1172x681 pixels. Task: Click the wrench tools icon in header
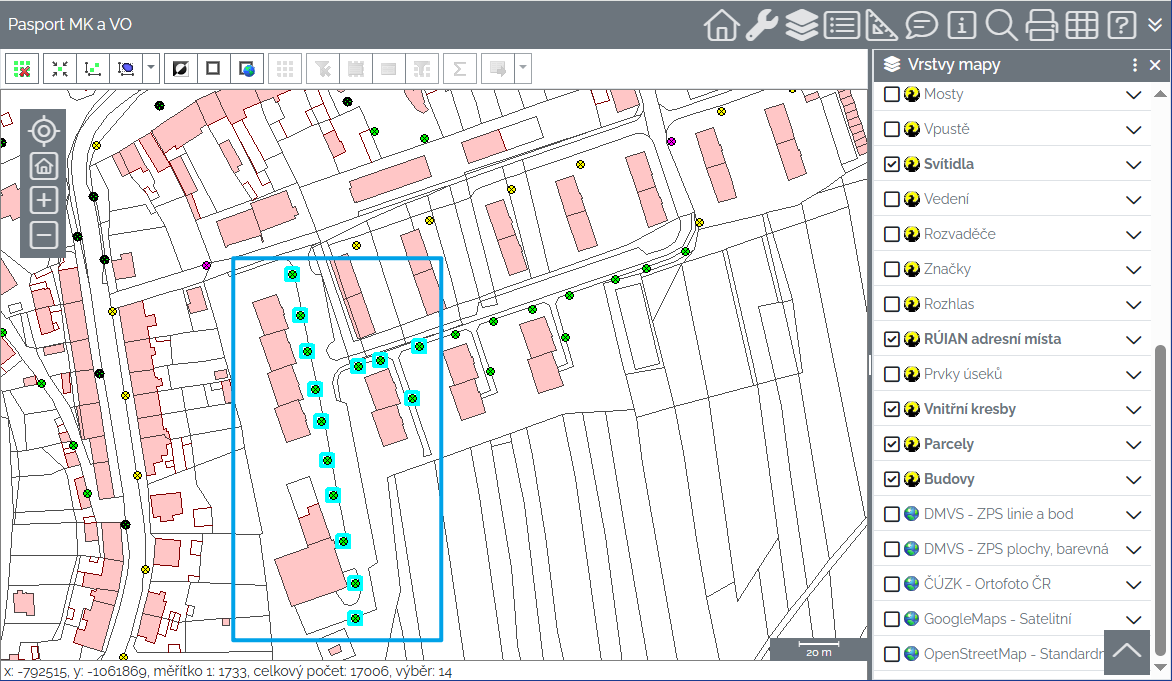click(x=761, y=25)

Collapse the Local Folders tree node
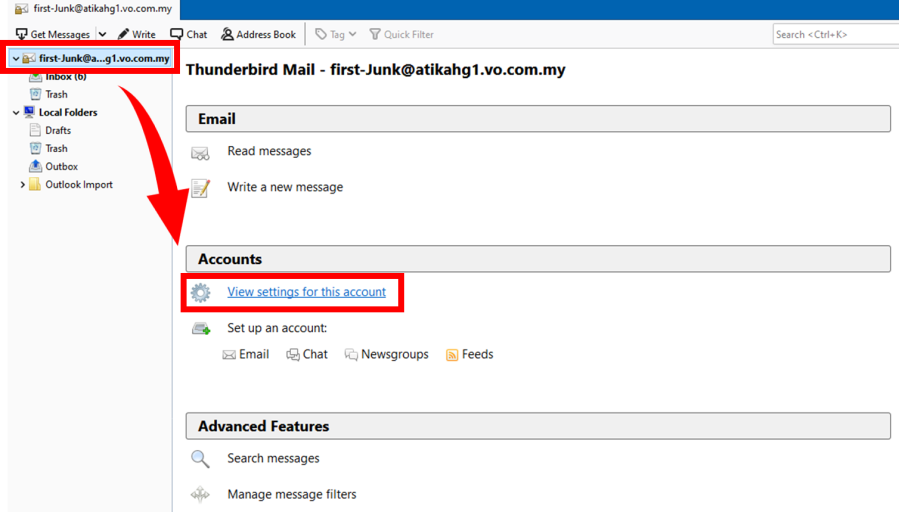[x=15, y=113]
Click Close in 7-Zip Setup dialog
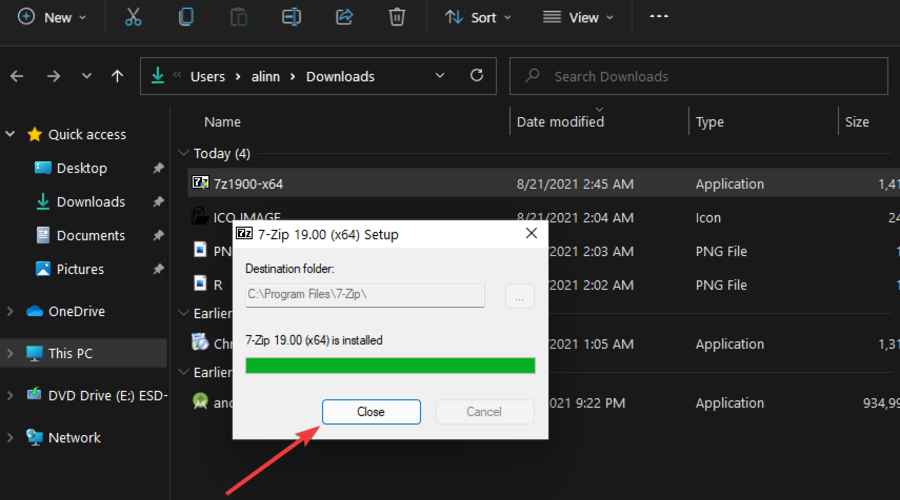The image size is (900, 500). pyautogui.click(x=371, y=412)
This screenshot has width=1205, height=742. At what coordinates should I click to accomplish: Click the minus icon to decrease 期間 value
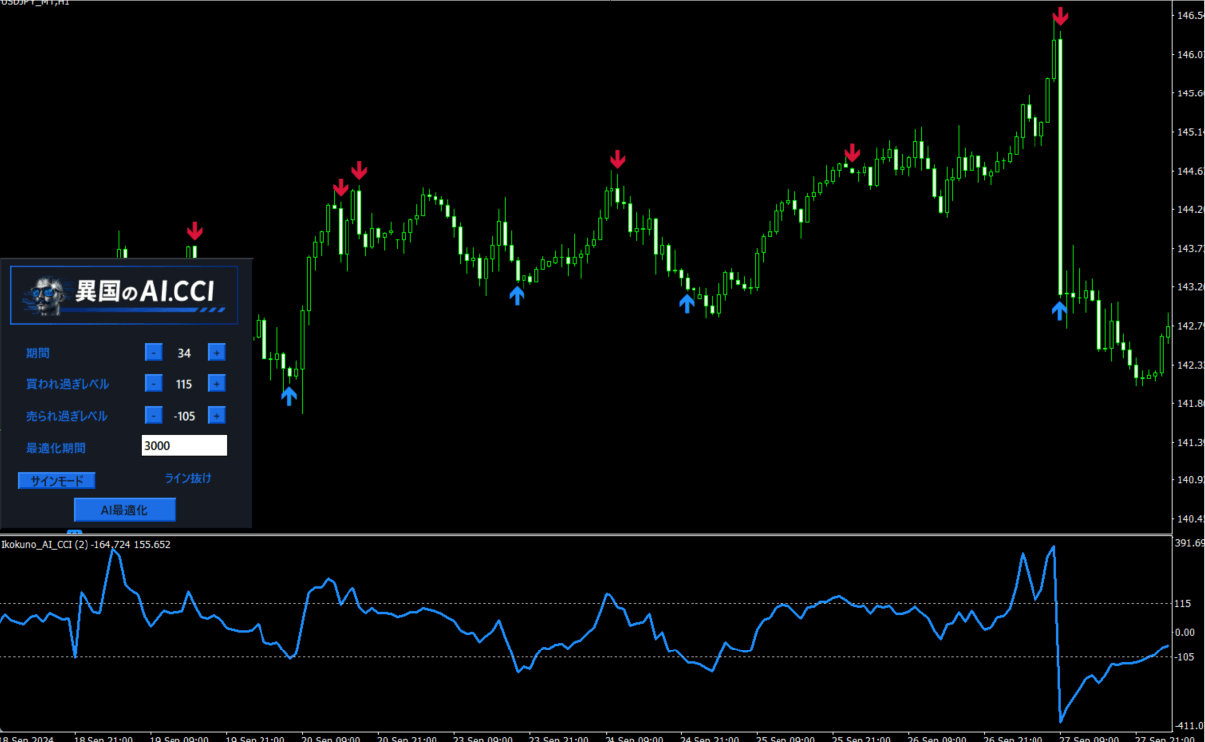click(153, 352)
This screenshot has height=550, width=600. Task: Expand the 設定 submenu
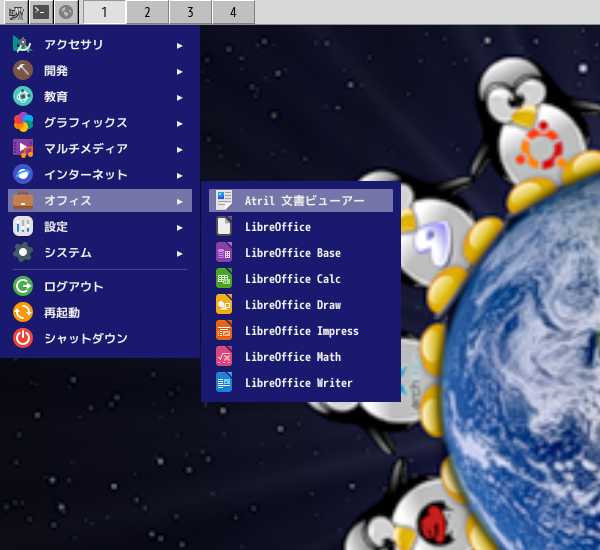tap(100, 227)
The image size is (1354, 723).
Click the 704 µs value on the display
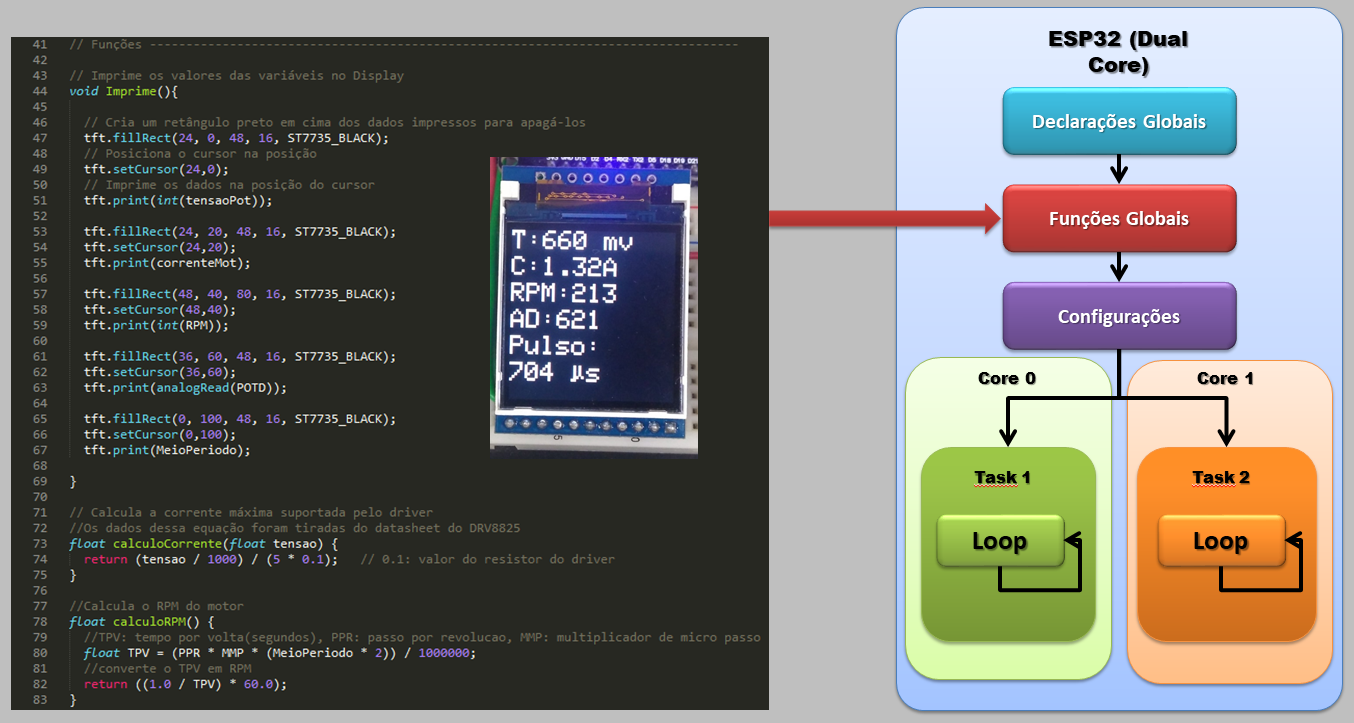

────

• Aim of the exercise:
Only the pictures are to be left out, and all of the data must otherwise be transcribed exactly.

• Task result:
1172x681 pixels. Task: Click the wrench tools icon in header
click(x=761, y=25)

Collapse the Local Folders tree node
[x=15, y=113]
Click Close in 7-Zip Setup dialog
The image size is (900, 500). pyautogui.click(x=371, y=412)
This screenshot has width=1205, height=742. At what coordinates should I click to accomplish: Click the minus icon to decrease 期間 value
click(153, 352)
This screenshot has height=550, width=600. Task: Expand the 設定 submenu
tap(100, 227)
The image size is (1354, 723).
Click the 704 µs value on the display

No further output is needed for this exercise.